▶ [Your assignment]
Please retype the data below exactly, stopping after the line with "191cm76kg (325, 1833)" and skipping every picture.

▶ [Data]
--- START ---

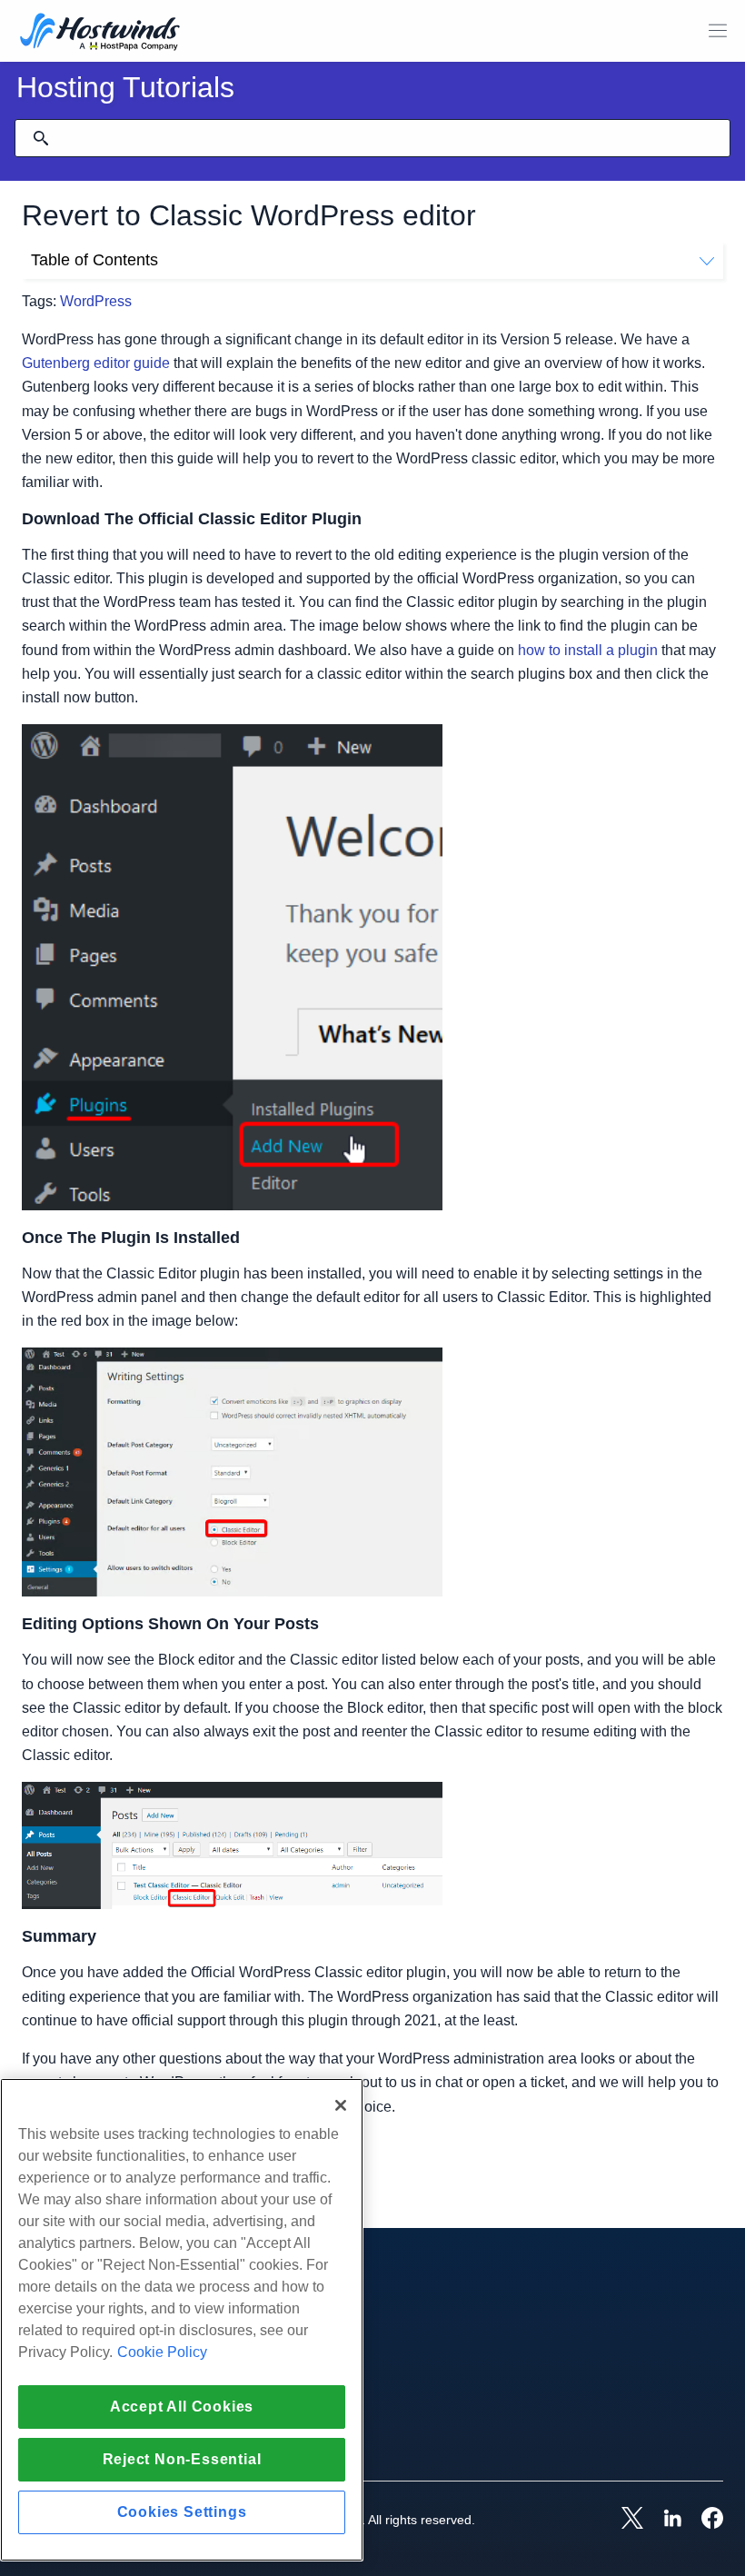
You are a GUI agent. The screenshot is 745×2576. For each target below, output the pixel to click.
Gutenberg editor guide (96, 363)
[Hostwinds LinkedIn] (663, 2519)
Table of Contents (94, 260)
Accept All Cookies (181, 2406)
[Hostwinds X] (623, 2519)
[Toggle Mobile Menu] (718, 31)
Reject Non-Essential (182, 2459)
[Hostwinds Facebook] (703, 2519)
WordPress (96, 301)
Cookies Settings (182, 2512)
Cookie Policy (162, 2352)
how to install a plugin (588, 650)
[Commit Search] (40, 138)
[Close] (341, 2105)
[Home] (100, 33)
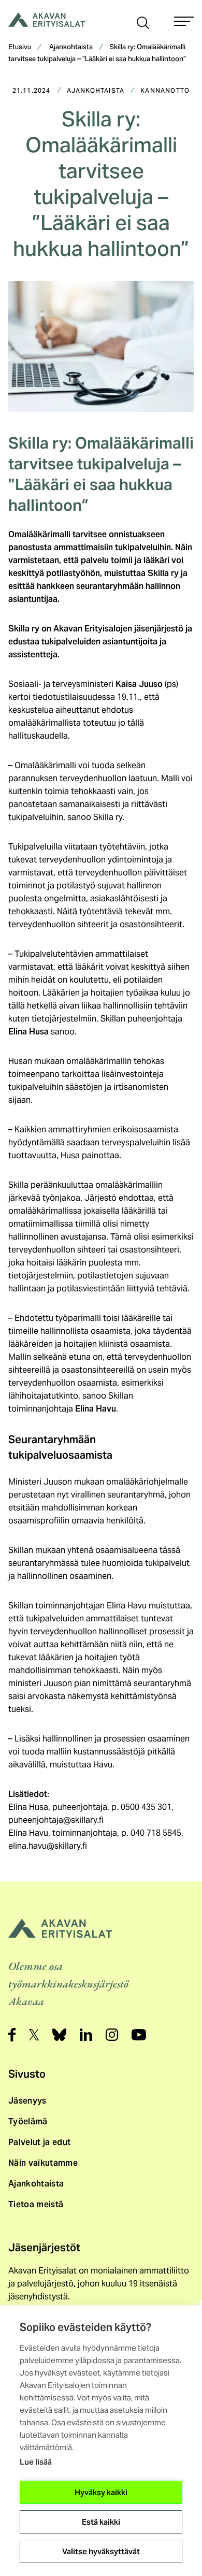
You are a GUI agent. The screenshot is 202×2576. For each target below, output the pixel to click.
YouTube (139, 2034)
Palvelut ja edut (39, 2142)
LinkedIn (86, 2034)
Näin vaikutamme (43, 2162)
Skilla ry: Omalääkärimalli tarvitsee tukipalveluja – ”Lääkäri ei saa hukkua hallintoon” (97, 53)
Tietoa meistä (35, 2204)
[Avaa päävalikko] (184, 21)
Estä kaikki (101, 2522)
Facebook (12, 2034)
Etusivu (19, 47)
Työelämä (28, 2121)
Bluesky (59, 2034)
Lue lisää (36, 2462)
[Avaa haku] (143, 22)
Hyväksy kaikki (101, 2492)
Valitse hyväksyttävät (101, 2551)
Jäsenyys (27, 2100)
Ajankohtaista (71, 47)
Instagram (112, 2034)
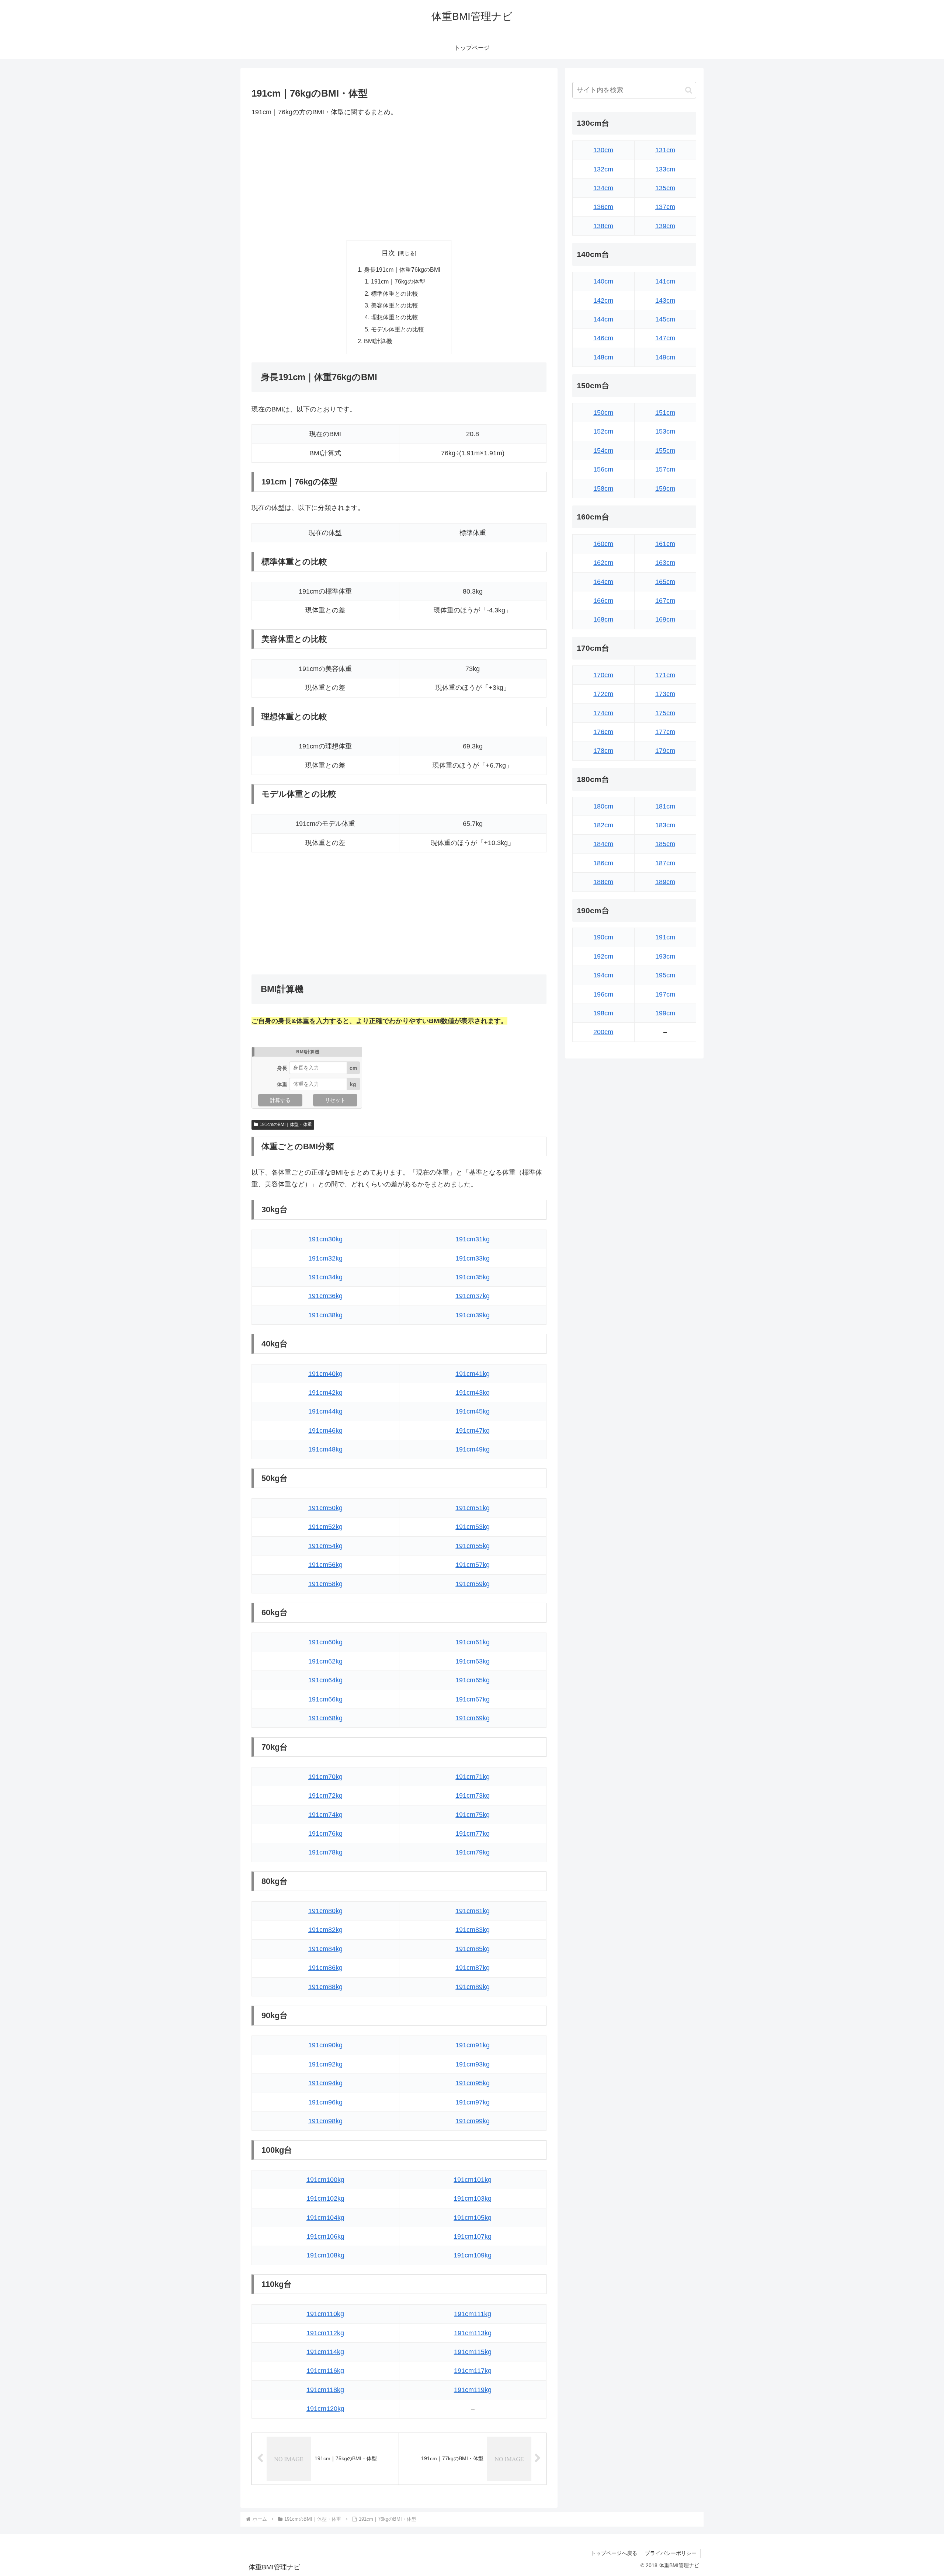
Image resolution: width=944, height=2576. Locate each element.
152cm (603, 431)
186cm (603, 863)
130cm (603, 150)
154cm (603, 450)
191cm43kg (472, 1392)
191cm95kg (472, 2083)
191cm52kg (325, 1526)
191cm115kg (473, 2352)
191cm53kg (472, 1526)
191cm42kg (325, 1392)
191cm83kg (472, 1929)
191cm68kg (325, 1718)
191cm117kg (473, 2370)
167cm (665, 600)
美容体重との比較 (394, 305)
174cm (603, 713)
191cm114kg (325, 2352)
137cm (665, 207)
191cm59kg (472, 1584)
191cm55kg (472, 1546)
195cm (665, 975)
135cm (665, 188)
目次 (388, 253)
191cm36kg (325, 1296)
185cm (665, 844)
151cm (665, 412)
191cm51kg (472, 1508)
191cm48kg (325, 1449)
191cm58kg (325, 1584)
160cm (603, 543)
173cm (665, 694)
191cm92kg (325, 2064)
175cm (665, 713)
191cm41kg (472, 1373)
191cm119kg (473, 2390)
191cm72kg (325, 1795)
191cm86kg (325, 1967)
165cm (665, 581)
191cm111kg (472, 2314)
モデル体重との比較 (397, 329)
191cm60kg (325, 1642)
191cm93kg (472, 2064)
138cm (603, 226)
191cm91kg (472, 2045)
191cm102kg (325, 2198)
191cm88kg (325, 1987)
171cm (665, 675)
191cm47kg (472, 1430)
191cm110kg (325, 2314)
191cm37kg (472, 1296)
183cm (665, 825)
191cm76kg (325, 1833)
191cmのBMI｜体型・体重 (286, 1124)
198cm (603, 1013)
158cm (603, 488)
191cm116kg (325, 2370)
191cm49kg (472, 1449)
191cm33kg (472, 1258)
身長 (282, 1067)
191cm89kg (472, 1987)
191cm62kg (325, 1661)
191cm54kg (325, 1546)
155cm (665, 450)
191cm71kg (472, 1776)
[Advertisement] (398, 178)
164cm (603, 581)
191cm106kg (325, 2236)
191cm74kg (325, 1814)
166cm (603, 600)
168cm (603, 619)
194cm (603, 975)
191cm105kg (473, 2217)
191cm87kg (472, 1967)
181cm (665, 806)
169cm (665, 619)
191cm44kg (325, 1411)
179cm (665, 750)
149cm (665, 357)
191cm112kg (325, 2333)
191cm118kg (325, 2390)
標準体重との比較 (394, 293)
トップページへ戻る (614, 2553)
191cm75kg (472, 1814)
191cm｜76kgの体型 (398, 281)
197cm (665, 994)
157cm (665, 469)
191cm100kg (325, 2179)
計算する (280, 1100)
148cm (603, 357)
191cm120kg (325, 2408)
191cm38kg (325, 1315)
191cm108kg (325, 2255)
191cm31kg (472, 1239)
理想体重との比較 (394, 317)
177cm (665, 732)
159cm (665, 488)
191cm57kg (472, 1564)
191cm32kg (325, 1258)
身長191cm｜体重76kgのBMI (402, 269)
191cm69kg (472, 1718)
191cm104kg (325, 2217)
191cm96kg (325, 2102)
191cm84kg (325, 1949)
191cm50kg (325, 1508)
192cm (603, 956)
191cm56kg (325, 1564)
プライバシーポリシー (671, 2553)
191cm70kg (325, 1776)
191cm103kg (473, 2198)
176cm (603, 732)
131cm (665, 150)
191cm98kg (325, 2121)
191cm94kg (325, 2083)
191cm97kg (472, 2102)
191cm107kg (473, 2236)
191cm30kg (325, 1239)
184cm (603, 844)
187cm (665, 863)
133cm (665, 169)
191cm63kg (472, 1661)
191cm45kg (472, 1411)
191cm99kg (472, 2121)
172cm (603, 694)
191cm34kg (325, 1277)
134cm (603, 188)
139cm (665, 226)
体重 (282, 1084)
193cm (665, 956)
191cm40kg (325, 1373)
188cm (603, 882)
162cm (603, 562)
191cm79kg (472, 1852)
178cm (603, 750)
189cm (665, 882)
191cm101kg (473, 2179)
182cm (603, 825)
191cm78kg (325, 1852)
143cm (665, 300)
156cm (603, 469)
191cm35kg (472, 1277)
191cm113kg (473, 2333)
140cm (603, 281)
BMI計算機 (378, 341)
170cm (603, 675)
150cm (603, 412)
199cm (665, 1013)
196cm (603, 994)
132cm (603, 169)
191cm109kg (473, 2255)
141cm (665, 281)
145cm (665, 319)
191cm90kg (325, 2045)
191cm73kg (472, 1795)
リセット (335, 1100)
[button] (688, 90)
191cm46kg (325, 1430)
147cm (665, 338)
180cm (603, 806)
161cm (665, 543)
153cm (665, 431)
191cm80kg (325, 1911)
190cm (603, 937)
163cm (665, 562)
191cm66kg (325, 1699)
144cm (603, 319)
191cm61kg (472, 1642)
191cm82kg (325, 1929)
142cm (603, 300)
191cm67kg (472, 1699)
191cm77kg (472, 1833)
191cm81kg (472, 1911)
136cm (603, 207)
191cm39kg (472, 1315)
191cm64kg (325, 1680)
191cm (665, 937)
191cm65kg (472, 1680)
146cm (603, 338)
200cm (603, 1032)
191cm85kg (472, 1949)
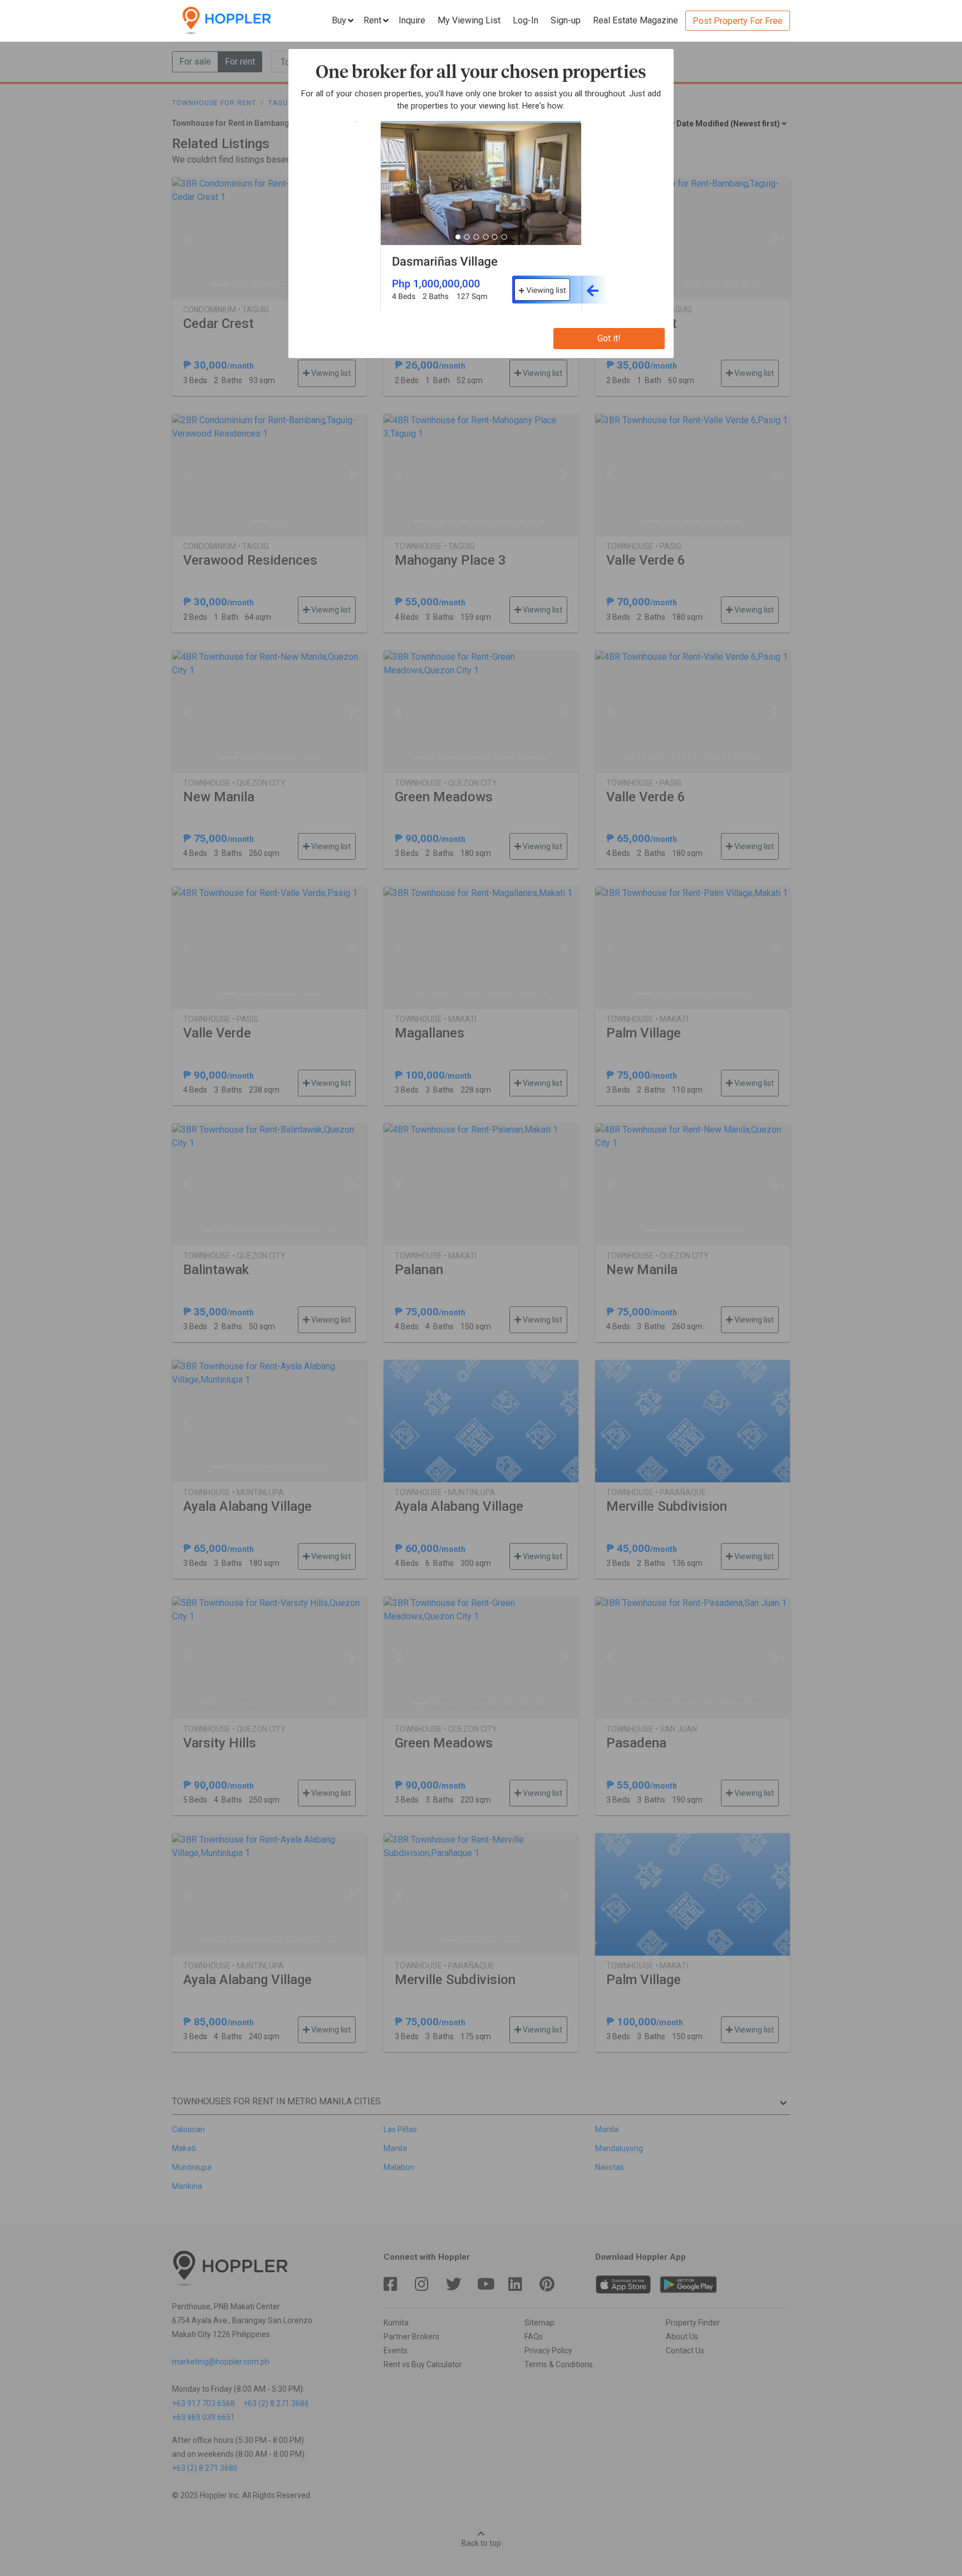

--- END ---

▶ [Response]
You are a GUI agent. The screenshot is 745×2576. For each target below, output the pixel to click.
Gutenberg editor guide (96, 363)
[Hostwinds LinkedIn] (663, 2519)
Table of Contents (94, 260)
Accept All Cookies (181, 2406)
[Hostwinds X] (623, 2519)
[Toggle Mobile Menu] (718, 31)
Reject Non-Essential (182, 2459)
[Hostwinds Facebook] (703, 2519)
WordPress (96, 301)
Cookies Settings (182, 2512)
Cookie Policy (162, 2352)
how to install a plugin (588, 650)
[Commit Search] (40, 138)
[Close] (341, 2105)
[Home] (100, 33)
You are a GUI agent. The screenshot is 202×2576. For each target below, output the pixel to click.
YouTube (139, 2034)
Palvelut ja edut (39, 2142)
LinkedIn (86, 2034)
Näin vaikutamme (43, 2162)
Skilla ry: Omalääkärimalli tarvitsee tukipalveluja – ”Lääkäri ei saa hukkua hallintoon” (97, 53)
Tietoa meistä (35, 2204)
[Avaa päävalikko] (184, 21)
Estä kaikki (101, 2522)
Facebook (12, 2034)
Etusivu (19, 47)
Työelämä (28, 2121)
Bluesky (59, 2034)
Lue lisää (36, 2462)
[Avaa haku] (143, 22)
Hyväksy kaikki (101, 2492)
Valitse hyväksyttävät (101, 2551)
Jäsenyys (27, 2100)
Ajankohtaista (71, 47)
Instagram (112, 2034)
Image resolution: width=944, height=2576. Locate each element.
152cm (603, 431)
186cm (603, 863)
130cm (603, 150)
154cm (603, 450)
191cm43kg (472, 1392)
191cm95kg (472, 2083)
191cm52kg (325, 1526)
191cm115kg (473, 2352)
191cm53kg (472, 1526)
191cm42kg (325, 1392)
191cm83kg (472, 1929)
191cm68kg (325, 1718)
191cm117kg (473, 2370)
167cm (665, 600)
美容体重との比較 (394, 305)
174cm (603, 713)
191cm114kg (325, 2352)
137cm (665, 207)
191cm59kg (472, 1584)
191cm55kg (472, 1546)
195cm (665, 975)
135cm (665, 188)
目次 (388, 253)
191cm36kg (325, 1296)
185cm (665, 844)
151cm (665, 412)
191cm51kg (472, 1508)
191cm48kg (325, 1449)
191cm58kg (325, 1584)
160cm (603, 543)
173cm (665, 694)
191cm92kg (325, 2064)
175cm (665, 713)
191cm41kg (472, 1373)
191cm119kg (473, 2390)
191cm72kg (325, 1795)
191cm86kg (325, 1967)
165cm (665, 581)
191cm111kg (472, 2314)
モデル体重との比較 (397, 329)
191cm60kg (325, 1642)
191cm93kg (472, 2064)
138cm (603, 226)
191cm91kg (472, 2045)
191cm102kg (325, 2198)
191cm88kg (325, 1987)
171cm (665, 675)
191cm47kg (472, 1430)
191cm110kg (325, 2314)
191cm37kg (472, 1296)
183cm (665, 825)
191cm76kg (325, 1833)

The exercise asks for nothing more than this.